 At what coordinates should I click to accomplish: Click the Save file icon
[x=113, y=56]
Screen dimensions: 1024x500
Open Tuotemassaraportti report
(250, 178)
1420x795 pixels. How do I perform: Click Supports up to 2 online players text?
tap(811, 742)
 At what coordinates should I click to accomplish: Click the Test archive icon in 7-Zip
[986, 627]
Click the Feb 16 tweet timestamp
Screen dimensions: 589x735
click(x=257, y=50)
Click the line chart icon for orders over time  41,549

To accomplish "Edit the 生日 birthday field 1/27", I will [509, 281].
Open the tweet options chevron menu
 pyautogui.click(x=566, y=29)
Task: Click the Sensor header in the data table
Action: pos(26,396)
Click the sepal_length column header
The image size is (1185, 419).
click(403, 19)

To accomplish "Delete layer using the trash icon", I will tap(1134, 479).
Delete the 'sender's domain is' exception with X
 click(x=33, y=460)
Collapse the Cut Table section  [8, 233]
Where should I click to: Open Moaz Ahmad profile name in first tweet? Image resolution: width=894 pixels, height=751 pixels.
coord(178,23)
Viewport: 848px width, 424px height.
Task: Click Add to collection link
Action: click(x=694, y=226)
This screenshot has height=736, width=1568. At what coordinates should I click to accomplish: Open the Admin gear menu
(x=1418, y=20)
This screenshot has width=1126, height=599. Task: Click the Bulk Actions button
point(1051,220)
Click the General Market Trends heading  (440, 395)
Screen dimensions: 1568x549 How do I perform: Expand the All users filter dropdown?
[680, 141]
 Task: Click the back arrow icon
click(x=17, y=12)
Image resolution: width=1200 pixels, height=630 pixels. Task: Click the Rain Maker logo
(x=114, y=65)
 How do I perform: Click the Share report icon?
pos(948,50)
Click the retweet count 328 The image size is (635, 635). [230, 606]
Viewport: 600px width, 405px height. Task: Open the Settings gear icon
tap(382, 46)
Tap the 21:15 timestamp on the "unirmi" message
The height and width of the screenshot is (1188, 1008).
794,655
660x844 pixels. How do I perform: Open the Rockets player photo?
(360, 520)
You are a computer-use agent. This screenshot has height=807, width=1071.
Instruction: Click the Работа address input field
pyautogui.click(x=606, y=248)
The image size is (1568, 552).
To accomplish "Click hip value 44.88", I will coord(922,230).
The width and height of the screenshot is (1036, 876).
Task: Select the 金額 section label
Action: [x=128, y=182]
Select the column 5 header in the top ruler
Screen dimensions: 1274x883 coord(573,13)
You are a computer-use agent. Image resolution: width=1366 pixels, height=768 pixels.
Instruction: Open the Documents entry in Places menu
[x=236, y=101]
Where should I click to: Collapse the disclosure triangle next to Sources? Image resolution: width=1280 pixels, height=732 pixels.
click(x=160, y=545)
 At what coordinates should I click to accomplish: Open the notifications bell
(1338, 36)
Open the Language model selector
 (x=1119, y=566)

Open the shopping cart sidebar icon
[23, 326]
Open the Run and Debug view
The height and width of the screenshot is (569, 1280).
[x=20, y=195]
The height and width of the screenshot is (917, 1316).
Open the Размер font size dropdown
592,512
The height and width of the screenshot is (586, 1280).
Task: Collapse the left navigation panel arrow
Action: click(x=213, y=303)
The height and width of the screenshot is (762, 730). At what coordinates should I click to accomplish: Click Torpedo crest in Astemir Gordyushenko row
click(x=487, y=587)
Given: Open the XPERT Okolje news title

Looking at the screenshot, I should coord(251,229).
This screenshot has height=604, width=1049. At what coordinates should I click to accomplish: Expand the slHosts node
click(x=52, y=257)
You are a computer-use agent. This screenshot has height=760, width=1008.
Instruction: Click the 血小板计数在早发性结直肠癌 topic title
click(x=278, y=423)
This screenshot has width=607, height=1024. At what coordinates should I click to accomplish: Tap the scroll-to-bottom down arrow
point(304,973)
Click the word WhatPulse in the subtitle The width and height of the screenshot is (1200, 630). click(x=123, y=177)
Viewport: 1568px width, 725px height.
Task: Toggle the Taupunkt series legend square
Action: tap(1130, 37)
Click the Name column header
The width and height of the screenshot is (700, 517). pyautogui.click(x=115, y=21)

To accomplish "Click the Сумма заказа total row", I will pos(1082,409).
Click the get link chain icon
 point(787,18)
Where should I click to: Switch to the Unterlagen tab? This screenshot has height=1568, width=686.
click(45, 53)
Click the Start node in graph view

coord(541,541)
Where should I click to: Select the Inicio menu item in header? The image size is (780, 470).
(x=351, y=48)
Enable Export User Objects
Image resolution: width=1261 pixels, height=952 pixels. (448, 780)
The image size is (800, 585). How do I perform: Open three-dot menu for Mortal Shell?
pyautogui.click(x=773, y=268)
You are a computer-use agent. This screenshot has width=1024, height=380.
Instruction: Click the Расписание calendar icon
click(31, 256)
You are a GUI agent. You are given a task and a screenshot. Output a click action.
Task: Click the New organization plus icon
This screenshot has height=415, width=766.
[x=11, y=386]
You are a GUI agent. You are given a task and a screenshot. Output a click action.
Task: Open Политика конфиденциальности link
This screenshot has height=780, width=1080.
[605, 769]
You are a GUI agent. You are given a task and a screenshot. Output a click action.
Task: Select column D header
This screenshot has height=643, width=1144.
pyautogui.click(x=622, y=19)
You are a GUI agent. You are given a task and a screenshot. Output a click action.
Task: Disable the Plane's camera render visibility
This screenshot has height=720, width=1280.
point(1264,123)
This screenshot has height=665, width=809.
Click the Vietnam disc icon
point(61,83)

⁂

Goal of the exercise: Your answer should repeat every entry exactly.

Task answer:
 At what coordinates should I click to accomplish: Click the Save file icon
[x=113, y=56]
Screen dimensions: 1024x500
Open Tuotemassaraportti report
(250, 178)
1420x795 pixels. How do I perform: Click Supports up to 2 online players text?
tap(811, 742)
 At what coordinates should I click to accomplish: Click the Test archive icon in 7-Zip
[986, 627]
Click the Feb 16 tweet timestamp
Screen dimensions: 589x735
click(x=257, y=50)
Click the line chart icon for orders over time  41,549

To accomplish "Edit the 生日 birthday field 1/27", I will [509, 281].
Open the tweet options chevron menu
 pyautogui.click(x=566, y=29)
Task: Click the Sensor header in the data table
Action: pos(26,396)
Click the sepal_length column header
The image size is (1185, 419).
click(403, 19)

To accomplish "Delete layer using the trash icon", I will tap(1134, 479).
Delete the 'sender's domain is' exception with X
 click(x=33, y=460)
Collapse the Cut Table section  [8, 233]
Where should I click to: Open Moaz Ahmad profile name in first tweet? Image resolution: width=894 pixels, height=751 pixels.
coord(178,23)
Viewport: 848px width, 424px height.
Task: Click Add to collection link
Action: click(x=694, y=226)
This screenshot has height=736, width=1568. At what coordinates should I click to accomplish: Open the Admin gear menu
(x=1418, y=20)
This screenshot has width=1126, height=599. Task: Click the Bulk Actions button
point(1051,220)
Click the General Market Trends heading  (440, 395)
Screen dimensions: 1568x549 How do I perform: Expand the All users filter dropdown?
[680, 141]
 Task: Click the back arrow icon
click(x=17, y=12)
Image resolution: width=1200 pixels, height=630 pixels. Task: Click the Rain Maker logo
(x=114, y=65)
 How do I perform: Click the Share report icon?
pos(948,50)
Click the retweet count 328 The image size is (635, 635). [230, 606]
Viewport: 600px width, 405px height. Task: Open the Settings gear icon
tap(382, 46)
Tap the 21:15 timestamp on the "unirmi" message
The height and width of the screenshot is (1188, 1008).
794,655
660x844 pixels. How do I perform: Open the Rockets player photo?
(360, 520)
You are a computer-use agent. This screenshot has height=807, width=1071.
Instruction: Click the Работа address input field
pyautogui.click(x=606, y=248)
The image size is (1568, 552).
To accomplish "Click hip value 44.88", I will coord(922,230).
The width and height of the screenshot is (1036, 876).
Task: Select the 金額 section label
Action: [x=128, y=182]
Select the column 5 header in the top ruler
Screen dimensions: 1274x883 coord(573,13)
You are a computer-use agent. Image resolution: width=1366 pixels, height=768 pixels.
Instruction: Open the Documents entry in Places menu
[x=236, y=101]
Where should I click to: Collapse the disclosure triangle next to Sources? Image resolution: width=1280 pixels, height=732 pixels.
click(x=160, y=545)
 At what coordinates should I click to accomplish: Open the notifications bell
(1338, 36)
Open the Language model selector
 (x=1119, y=566)

Open the shopping cart sidebar icon
[23, 326]
Open the Run and Debug view
The height and width of the screenshot is (569, 1280).
[x=20, y=195]
The height and width of the screenshot is (917, 1316).
Open the Размер font size dropdown
592,512
The height and width of the screenshot is (586, 1280).
Task: Collapse the left navigation panel arrow
Action: click(x=213, y=303)
The height and width of the screenshot is (762, 730). At what coordinates should I click to accomplish: Click Torpedo crest in Astemir Gordyushenko row
click(x=487, y=587)
Given: Open the XPERT Okolje news title

Looking at the screenshot, I should coord(251,229).
This screenshot has height=604, width=1049. At what coordinates should I click to accomplish: Expand the slHosts node
click(x=52, y=257)
You are a computer-use agent. This screenshot has height=760, width=1008.
Instruction: Click the 血小板计数在早发性结直肠癌 topic title
click(x=278, y=423)
This screenshot has width=607, height=1024. At what coordinates should I click to accomplish: Tap the scroll-to-bottom down arrow
point(304,973)
Click the word WhatPulse in the subtitle The width and height of the screenshot is (1200, 630). click(x=123, y=177)
Viewport: 1568px width, 725px height.
Task: Toggle the Taupunkt series legend square
Action: tap(1130, 37)
Click the Name column header
The width and height of the screenshot is (700, 517). pyautogui.click(x=115, y=21)

To accomplish "Click the Сумма заказа total row", I will pos(1082,409).
Click the get link chain icon
 point(787,18)
Where should I click to: Switch to the Unterlagen tab? This screenshot has height=1568, width=686.
click(45, 53)
Click the Start node in graph view

coord(541,541)
Where should I click to: Select the Inicio menu item in header? The image size is (780, 470).
(x=351, y=48)
Enable Export User Objects
Image resolution: width=1261 pixels, height=952 pixels. (448, 780)
The image size is (800, 585). How do I perform: Open three-dot menu for Mortal Shell?
pyautogui.click(x=773, y=268)
You are a computer-use agent. This screenshot has width=1024, height=380.
Instruction: Click the Расписание calendar icon
click(31, 256)
You are a GUI agent. You are given a task and a screenshot. Output a click action.
Task: Click the New organization plus icon
This screenshot has height=415, width=766.
[x=11, y=386]
You are a GUI agent. You are given a task and a screenshot. Output a click action.
Task: Open Политика конфиденциальности link
This screenshot has height=780, width=1080.
[605, 769]
You are a GUI agent. You are given a task and a screenshot. Output a click action.
Task: Select column D header
This screenshot has height=643, width=1144.
pyautogui.click(x=622, y=19)
You are a GUI agent. You are given a task and a screenshot. Output a click action.
Task: Disable the Plane's camera render visibility
This screenshot has height=720, width=1280.
point(1264,123)
This screenshot has height=665, width=809.
Click the Vietnam disc icon
point(61,83)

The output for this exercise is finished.